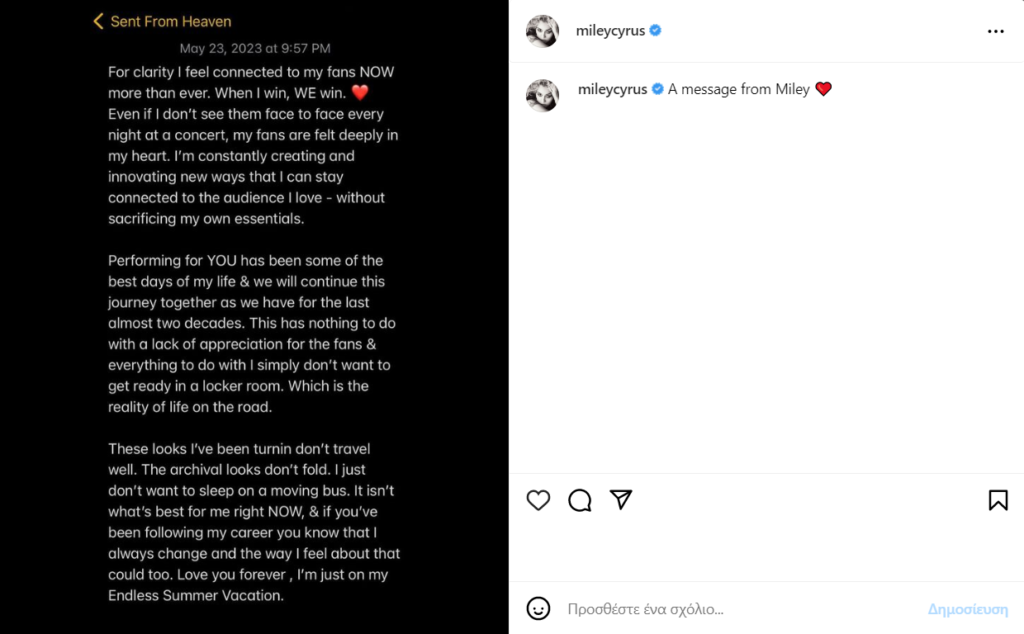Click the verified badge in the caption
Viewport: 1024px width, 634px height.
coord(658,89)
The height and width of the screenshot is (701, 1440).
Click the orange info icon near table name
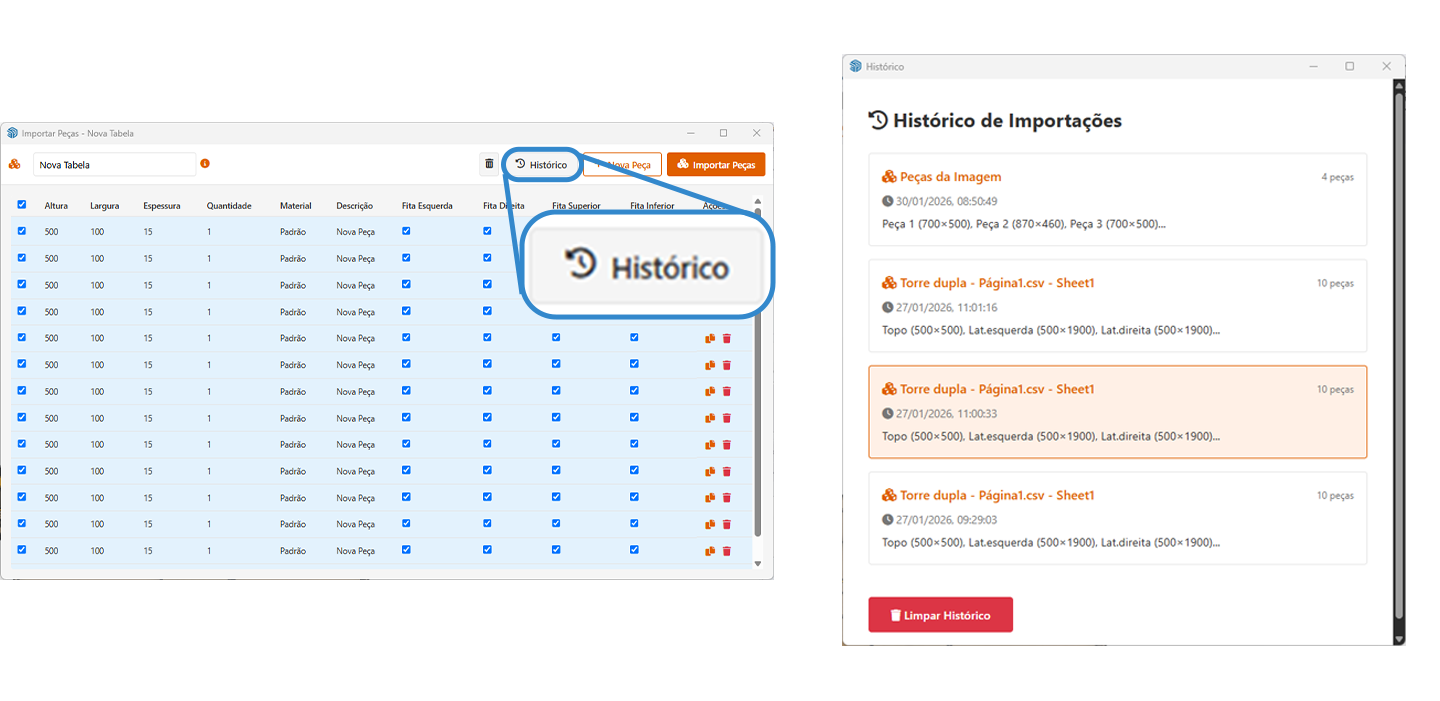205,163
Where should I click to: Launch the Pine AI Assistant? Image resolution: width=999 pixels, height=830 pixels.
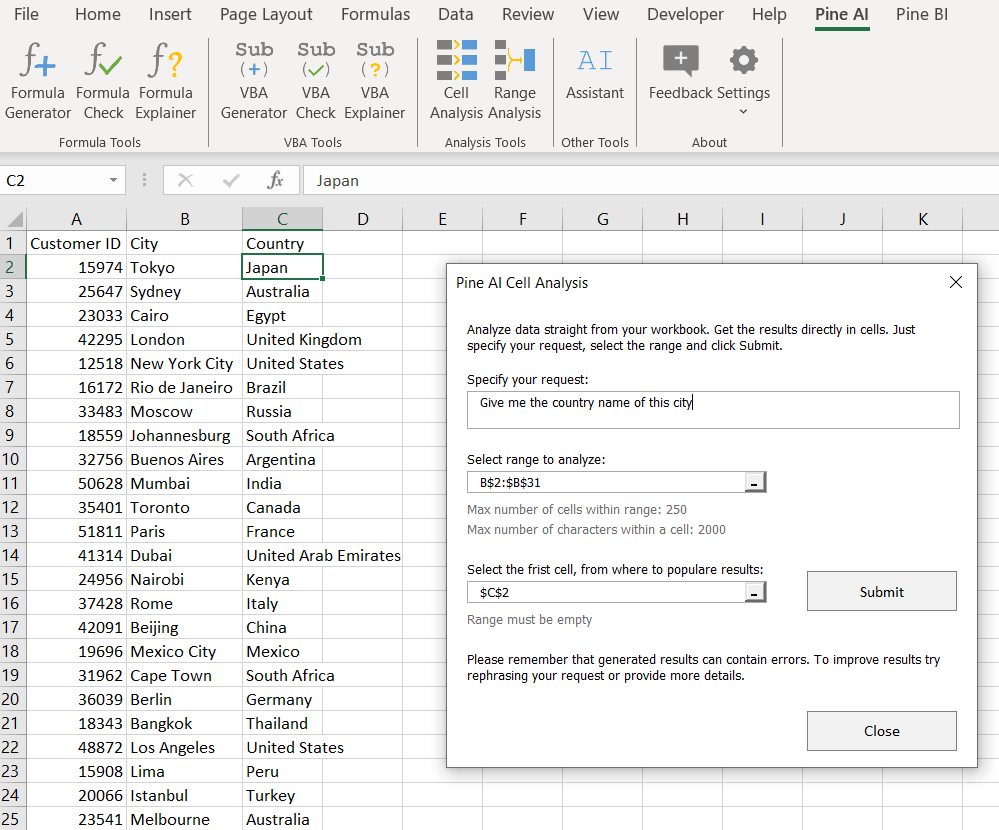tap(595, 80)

-*-*-

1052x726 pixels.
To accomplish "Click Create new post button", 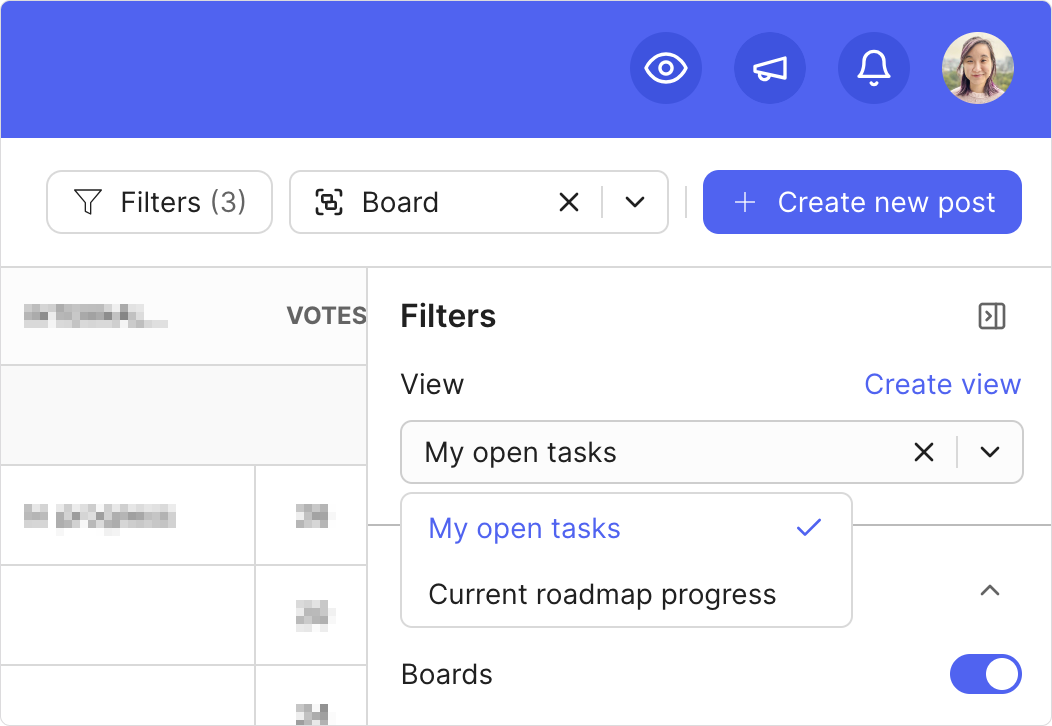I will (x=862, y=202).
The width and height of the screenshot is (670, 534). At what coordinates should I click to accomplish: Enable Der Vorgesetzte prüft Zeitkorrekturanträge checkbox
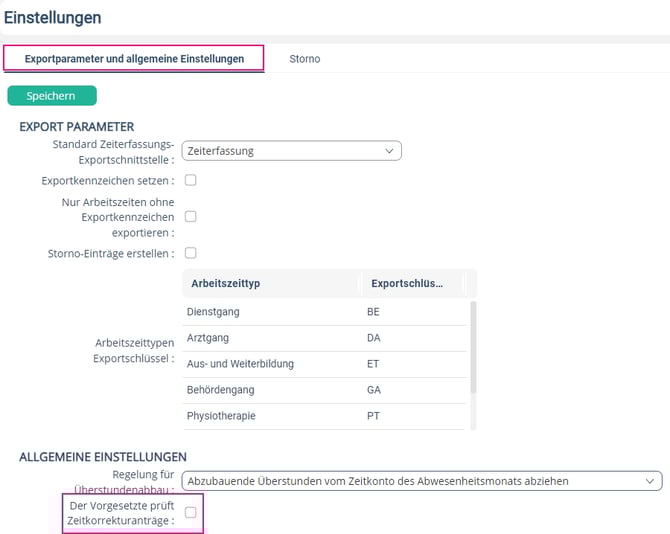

-*-*-

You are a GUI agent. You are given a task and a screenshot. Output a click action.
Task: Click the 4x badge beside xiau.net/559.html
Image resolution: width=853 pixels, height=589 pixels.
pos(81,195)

-*-*-

Copy every line from the material in which the word "screenshot" can be found.

The height and width of the screenshot is (701, 1440).
The width and height of the screenshot is (670, 534). At what coordinates should I click to accomplish: Enable Der Vorgesetzte prüft Zeitkorrekturanträge checkbox
You are a GUI agent. You are given a task and a screenshot. Output a click action.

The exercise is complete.